In the early 1980s, the Lake Calumet area was proposed as a site for the later-cancelled Chicago 1992 World's Fair.

In 1996, the Calumet Expressway was renamed the Bishop Ford Freeway, honoring Chicago religious leader Bishop Louis Henry Ford.

==Today==
Lake Calumet is a unit of the Illinois International Port District (IIPD), a municipal corporation created in 1951 whose purpose is to redevelop the lake as a multi-purpose and multimodal transport complex. The 36-hole Harborside International Golf Center was developed at the north end of the lake in 1995. The lake is home to multiple industrial tenants, the largest being Kinder Morgan, an energy intrastructure company specializing in the transport of oil and natural gas.

== Ecology ==
The wetlands surrounding Lake Calumet were noted as the only location where specimens of Thismia americana, an example of endemic wet prairie flora, were ever collected. Due to the profound physical changes that have taken place in the Lake Calumet catchment area, this plant is now believed to be extinct.

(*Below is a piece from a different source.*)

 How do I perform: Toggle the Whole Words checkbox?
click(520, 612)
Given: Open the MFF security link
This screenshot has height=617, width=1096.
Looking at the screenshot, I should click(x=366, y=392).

Although Lake Calumet has undergone extensive human alteration over the period from 1880 through 2010, parts of the basin remain a wetland. The basin has been designated an Important Bird Area of Illinois and is part of the flyway along Lake Michigan and the rivers.

=== Superfund status ===
On March 2, 2010, the EPA designated the Lake Calumet Cluster, a cluster of sites grouped around Lake Calumet, for the Superfund List. Several local areas within this cluster are extremely hazardous; excavation workers must use masks and self-contained supplies of air or oxygen.

Despite these challenges, planners hope to conduct remedial cleanups of less-severely contaminated sites to permit adaptive reuse. They will cap the more heavily contaminated sites within the cluster. Landfill gas could be collected and the methane filtered for use.